ATTENTION, INTENTION, GENEROSITY, GRATITUDE

IMG_1277

I have come to the conclusion that Sheba has a divine purpose in my life.  She is here to show me how to live….that is that I must start each day with attention, intention and joy.  I must leap forward each morning with generosity of spirit and gratitude in my heart for all that I am and all that I have.

Every once in awhile, I catch glimpses of how perfect and wonderful our universe and my life are.  It’s like a jigsaw puzzle with all the pieces falling into place.  I feel a stillness in the air and I know that I feel God’s presence.  He comes to me every once in awhile, in those magic moments and I am awed and gratified.

THANK YOU for all that there is and all that I am.

HAPPY NEW YEAR

IMG_1967

Farewell to 2012!  You have been generous and kind to me.  It has been a year of adventures and rewards.  Thank you.  I am grateful for all that have come my way.

Hello 2013.  I am ready for you.  Today is a new day, a new year.  Each moment is a gift and each day is to be blessed with my intentions and attention.  Waste not in the dramas though all the world is a stage.  Let me write a script worthy of me and let me not dwell in the past nor daydream about the future.  Let me live in this moment of my life.

A TOAST!  HAPPY NEW YEAR!

WINDY GRATITUDE TUESDAY

Tuesday started out bright and sunny, though a little cool.  I woke up feeling wonderful, grateful for a perfect day at work yesterday.  When was the last time I felt so great about work?

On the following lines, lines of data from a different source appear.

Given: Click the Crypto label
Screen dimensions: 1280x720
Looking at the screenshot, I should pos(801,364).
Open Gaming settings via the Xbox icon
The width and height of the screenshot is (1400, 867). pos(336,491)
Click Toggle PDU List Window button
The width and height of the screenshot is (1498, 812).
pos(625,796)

I have to savor and remember what it was that made me appreciate the day.  It helps to work with someone in your own generation, who has lived as long as you have.  Life experiences matter.  There is music and rhythm to the day when you can rel.ate and compliment each other.  But that is not saying that I don’t appreciate the younger generation.  I do, but it is different.  That is all, just as every individual and relationship is different.

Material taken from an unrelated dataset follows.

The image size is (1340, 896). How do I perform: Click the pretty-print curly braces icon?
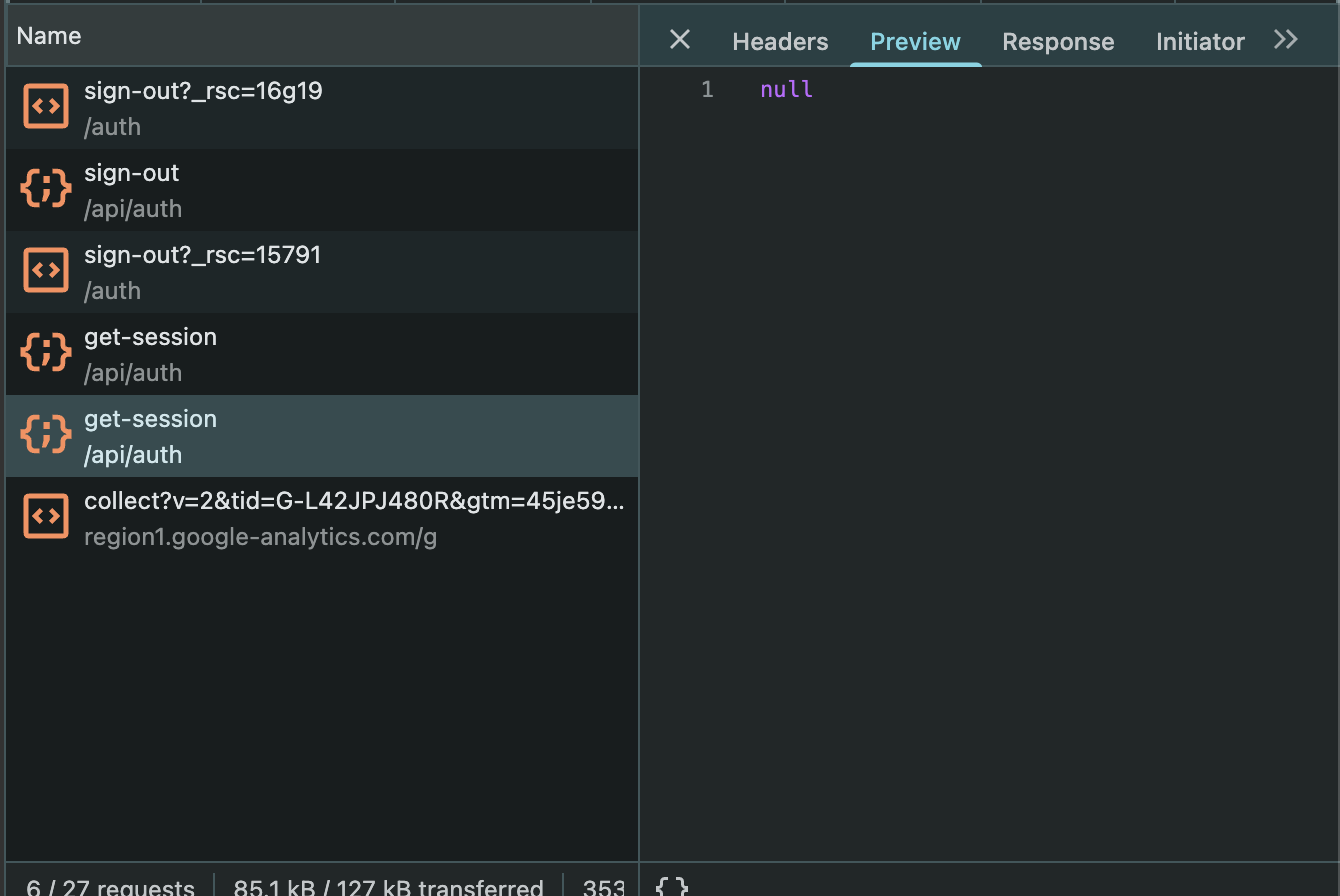pyautogui.click(x=672, y=886)
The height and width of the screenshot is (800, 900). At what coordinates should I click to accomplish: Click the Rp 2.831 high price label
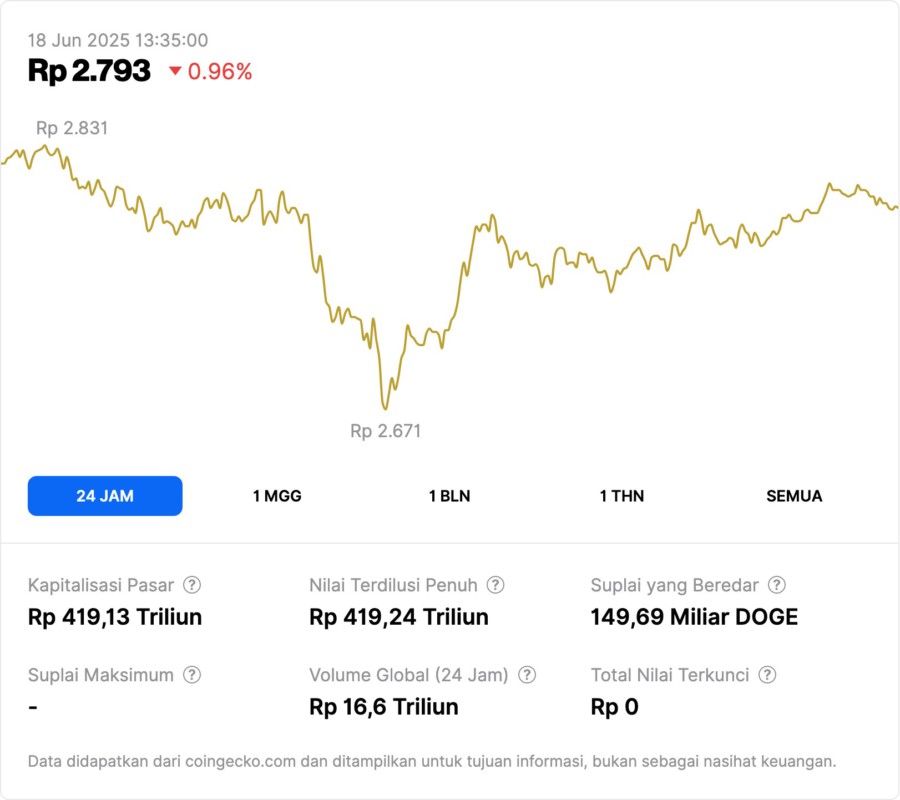click(x=72, y=128)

And then there’s our patient, a young woman 0f 23, who has Down’s Syndrome.  She is her own person and has her own schedule.  The challenge is how to work with her so that we both have a win, win situation.  I learn that somethings are not as important as I once thought.  Just do your best.  Do things in a different way.  I learn from this young lady that it is very easy to be happy.  It is not a complicated process.  Just smile and be happy!   The things that made her smile and laugh are:

  1. Visiting with her family – playing cards with her dad
  2.  Justin Bieber.  She had a large poster of him on the wall beside her bed.
  3.  Her Justin Bieber pillow
  4.  Her Glee pillow
  5.  Music
  6. People

The day is getting grey and windy.  I fell my good feelings slipping, a familiar sense of someone walking across my grave.  I know that it is just a feeling so I hang on to the memory of good things.  Today is 911, but it is also my very good friend’s birthday.  So happy birthday, dear friend!  It is eleven years since 911.  It is also eleven years since my mother was diagnosed with an aortic aneurysm.  I remember that I was watching on TV the news  of the Twin Towers in a waiting room at St. Paul’s Hospital.  My mother is healthy, vibrant and still going to the Casino today.

The wind is still howling.  The evening is here.  I am sitting here, tap, tapping on the keyboard.  I am adding my blessings.  I am grateful for my life.  I am happy.  I am sipping wine.